— WORK ORDER —
Without skipping anything, write out each record below exactly.

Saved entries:
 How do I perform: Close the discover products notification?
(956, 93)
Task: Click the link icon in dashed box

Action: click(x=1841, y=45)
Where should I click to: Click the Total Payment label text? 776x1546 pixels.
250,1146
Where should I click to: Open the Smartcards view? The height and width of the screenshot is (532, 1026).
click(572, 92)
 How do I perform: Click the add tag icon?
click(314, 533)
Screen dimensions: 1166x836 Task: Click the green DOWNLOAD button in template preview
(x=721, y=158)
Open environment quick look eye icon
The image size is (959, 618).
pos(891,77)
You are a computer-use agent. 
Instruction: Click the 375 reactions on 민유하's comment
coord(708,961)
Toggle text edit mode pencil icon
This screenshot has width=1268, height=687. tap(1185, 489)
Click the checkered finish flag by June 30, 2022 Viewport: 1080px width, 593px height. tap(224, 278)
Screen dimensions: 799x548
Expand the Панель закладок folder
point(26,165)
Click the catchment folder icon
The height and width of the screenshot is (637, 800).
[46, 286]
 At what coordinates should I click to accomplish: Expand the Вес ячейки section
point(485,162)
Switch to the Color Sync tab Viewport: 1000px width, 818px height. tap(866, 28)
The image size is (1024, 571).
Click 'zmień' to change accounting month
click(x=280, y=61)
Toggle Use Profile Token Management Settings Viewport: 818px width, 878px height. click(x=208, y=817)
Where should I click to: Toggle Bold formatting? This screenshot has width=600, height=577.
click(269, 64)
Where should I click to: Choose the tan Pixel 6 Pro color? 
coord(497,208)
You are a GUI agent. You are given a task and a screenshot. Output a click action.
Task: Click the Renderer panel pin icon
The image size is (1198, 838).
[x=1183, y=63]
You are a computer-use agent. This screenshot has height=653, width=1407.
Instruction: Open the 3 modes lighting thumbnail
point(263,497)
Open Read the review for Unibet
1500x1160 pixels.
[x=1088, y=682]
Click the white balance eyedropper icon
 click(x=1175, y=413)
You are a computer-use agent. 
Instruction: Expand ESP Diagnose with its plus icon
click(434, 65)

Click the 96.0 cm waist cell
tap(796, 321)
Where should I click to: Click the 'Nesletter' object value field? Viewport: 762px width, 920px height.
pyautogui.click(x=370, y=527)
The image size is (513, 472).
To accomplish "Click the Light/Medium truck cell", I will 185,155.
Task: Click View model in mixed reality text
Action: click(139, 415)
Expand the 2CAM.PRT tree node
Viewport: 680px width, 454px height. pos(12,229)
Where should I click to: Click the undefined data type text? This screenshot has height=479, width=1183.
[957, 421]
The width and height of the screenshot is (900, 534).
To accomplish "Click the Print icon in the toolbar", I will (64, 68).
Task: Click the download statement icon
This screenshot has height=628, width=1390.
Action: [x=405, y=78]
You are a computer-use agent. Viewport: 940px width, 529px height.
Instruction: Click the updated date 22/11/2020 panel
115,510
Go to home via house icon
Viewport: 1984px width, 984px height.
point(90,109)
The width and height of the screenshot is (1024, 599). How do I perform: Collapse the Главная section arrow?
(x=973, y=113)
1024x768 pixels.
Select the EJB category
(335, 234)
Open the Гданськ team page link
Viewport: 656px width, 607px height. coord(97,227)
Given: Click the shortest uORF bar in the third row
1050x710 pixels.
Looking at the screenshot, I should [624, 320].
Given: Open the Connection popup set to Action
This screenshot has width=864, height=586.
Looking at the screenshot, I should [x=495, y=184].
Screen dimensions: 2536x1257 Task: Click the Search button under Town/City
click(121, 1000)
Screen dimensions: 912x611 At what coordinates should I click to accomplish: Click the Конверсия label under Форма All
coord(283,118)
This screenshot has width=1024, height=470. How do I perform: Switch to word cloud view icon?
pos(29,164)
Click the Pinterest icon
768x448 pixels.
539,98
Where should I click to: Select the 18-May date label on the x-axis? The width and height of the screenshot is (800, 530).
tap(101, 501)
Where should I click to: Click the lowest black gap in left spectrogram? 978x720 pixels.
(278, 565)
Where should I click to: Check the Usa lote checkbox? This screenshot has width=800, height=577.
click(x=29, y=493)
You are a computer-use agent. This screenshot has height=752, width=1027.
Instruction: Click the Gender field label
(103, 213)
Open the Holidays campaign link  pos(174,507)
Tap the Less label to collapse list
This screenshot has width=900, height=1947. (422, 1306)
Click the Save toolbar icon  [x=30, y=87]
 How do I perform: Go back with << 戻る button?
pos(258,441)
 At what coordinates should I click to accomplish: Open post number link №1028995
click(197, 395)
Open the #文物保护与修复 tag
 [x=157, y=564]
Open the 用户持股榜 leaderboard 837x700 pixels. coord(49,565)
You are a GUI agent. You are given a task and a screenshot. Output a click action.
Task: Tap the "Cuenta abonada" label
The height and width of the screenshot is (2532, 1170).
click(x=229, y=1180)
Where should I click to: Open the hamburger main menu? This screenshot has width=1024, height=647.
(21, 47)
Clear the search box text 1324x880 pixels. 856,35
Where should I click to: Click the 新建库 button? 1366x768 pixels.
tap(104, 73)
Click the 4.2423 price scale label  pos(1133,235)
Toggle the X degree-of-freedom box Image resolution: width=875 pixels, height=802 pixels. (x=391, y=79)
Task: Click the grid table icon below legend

— EXERCISE ANSWER —
 How do I perform: Close the discover products notification?
(956, 93)
Task: Click the link icon in dashed box

Action: click(x=1841, y=45)
Where should I click to: Click the Total Payment label text? 776x1546 pixels.
250,1146
Where should I click to: Open the Smartcards view? The height and width of the screenshot is (532, 1026).
click(572, 92)
 How do I perform: Click the add tag icon?
click(314, 533)
Screen dimensions: 1166x836 Task: Click the green DOWNLOAD button in template preview
(x=721, y=158)
Open environment quick look eye icon
The image size is (959, 618).
pos(891,77)
You are a computer-use agent. 
Instruction: Click the 375 reactions on 민유하's comment
coord(708,961)
Toggle text edit mode pencil icon
This screenshot has width=1268, height=687. tap(1185, 489)
Click the checkered finish flag by June 30, 2022 Viewport: 1080px width, 593px height. tap(224, 278)
Screen dimensions: 799x548
Expand the Панель закладок folder
point(26,165)
Click the catchment folder icon
The height and width of the screenshot is (637, 800).
[46, 286]
 At what coordinates should I click to accomplish: Expand the Вес ячейки section
point(485,162)
Switch to the Color Sync tab Viewport: 1000px width, 818px height. tap(866, 28)
The image size is (1024, 571).
Click 'zmień' to change accounting month
click(x=280, y=61)
Toggle Use Profile Token Management Settings Viewport: 818px width, 878px height. click(x=208, y=817)
Where should I click to: Toggle Bold formatting? This screenshot has width=600, height=577.
click(269, 64)
Where should I click to: Choose the tan Pixel 6 Pro color? 
coord(497,208)
You are a GUI agent. You are given a task and a screenshot. Output a click action.
Task: Click the Renderer panel pin icon
The image size is (1198, 838).
[x=1183, y=63]
You are a computer-use agent. This screenshot has height=653, width=1407.
Instruction: Open the 3 modes lighting thumbnail
point(263,497)
Open Read the review for Unibet
1500x1160 pixels.
[x=1088, y=682]
Click the white balance eyedropper icon
 click(x=1175, y=413)
You are a computer-use agent. 
Instruction: Expand ESP Diagnose with its plus icon
click(434, 65)

Click the 96.0 cm waist cell
tap(796, 321)
Where should I click to: Click the 'Nesletter' object value field? Viewport: 762px width, 920px height.
pyautogui.click(x=370, y=527)
The image size is (513, 472).
To accomplish "Click the Light/Medium truck cell", I will 185,155.
Task: Click View model in mixed reality text
Action: click(139, 415)
Expand the 2CAM.PRT tree node
Viewport: 680px width, 454px height. pos(12,229)
Where should I click to: Click the undefined data type text? This screenshot has height=479, width=1183.
[957, 421]
The width and height of the screenshot is (900, 534).
To accomplish "Click the Print icon in the toolbar", I will (64, 68).
Task: Click the download statement icon
This screenshot has height=628, width=1390.
Action: [x=405, y=78]
You are a computer-use agent. Viewport: 940px width, 529px height.
Instruction: Click the updated date 22/11/2020 panel
115,510
Go to home via house icon
Viewport: 1984px width, 984px height.
point(90,109)
The width and height of the screenshot is (1024, 599). How do I perform: Collapse the Главная section arrow?
(x=973, y=113)
1024x768 pixels.
Select the EJB category
(335, 234)
Open the Гданськ team page link
Viewport: 656px width, 607px height. coord(97,227)
Given: Click the shortest uORF bar in the third row
1050x710 pixels.
Looking at the screenshot, I should [624, 320].
Given: Open the Connection popup set to Action
This screenshot has width=864, height=586.
Looking at the screenshot, I should [x=495, y=184].
Screen dimensions: 2536x1257 Task: Click the Search button under Town/City
click(121, 1000)
Screen dimensions: 912x611 At what coordinates should I click to accomplish: Click the Конверсия label under Форма All
coord(283,118)
This screenshot has width=1024, height=470. How do I perform: Switch to word cloud view icon?
pos(29,164)
Click the Pinterest icon
768x448 pixels.
539,98
Where should I click to: Select the 18-May date label on the x-axis? The width and height of the screenshot is (800, 530).
tap(101, 501)
Where should I click to: Click the lowest black gap in left spectrogram? 978x720 pixels.
(278, 565)
Where should I click to: Check the Usa lote checkbox? This screenshot has width=800, height=577.
click(x=29, y=493)
You are a computer-use agent. This screenshot has height=752, width=1027.
Instruction: Click the Gender field label
(103, 213)
Open the Holidays campaign link  pos(174,507)
Tap the Less label to collapse list
This screenshot has width=900, height=1947. (422, 1306)
Click the Save toolbar icon  [x=30, y=87]
 How do I perform: Go back with << 戻る button?
pos(258,441)
 At what coordinates should I click to accomplish: Open post number link №1028995
click(197, 395)
Open the #文物保护与修复 tag
 [x=157, y=564]
Open the 用户持股榜 leaderboard 837x700 pixels. coord(49,565)
You are a GUI agent. You are given a task and a screenshot. Output a click action.
Task: Tap the "Cuenta abonada" label
The height and width of the screenshot is (2532, 1170).
click(x=229, y=1180)
Where should I click to: Open the hamburger main menu? This screenshot has width=1024, height=647.
(21, 47)
Clear the search box text 1324x880 pixels. 856,35
Where should I click to: Click the 新建库 button? 1366x768 pixels.
tap(104, 73)
Click the 4.2423 price scale label  pos(1133,235)
Toggle the X degree-of-freedom box Image resolution: width=875 pixels, height=802 pixels. (x=391, y=79)
Task: Click the grid table icon below legend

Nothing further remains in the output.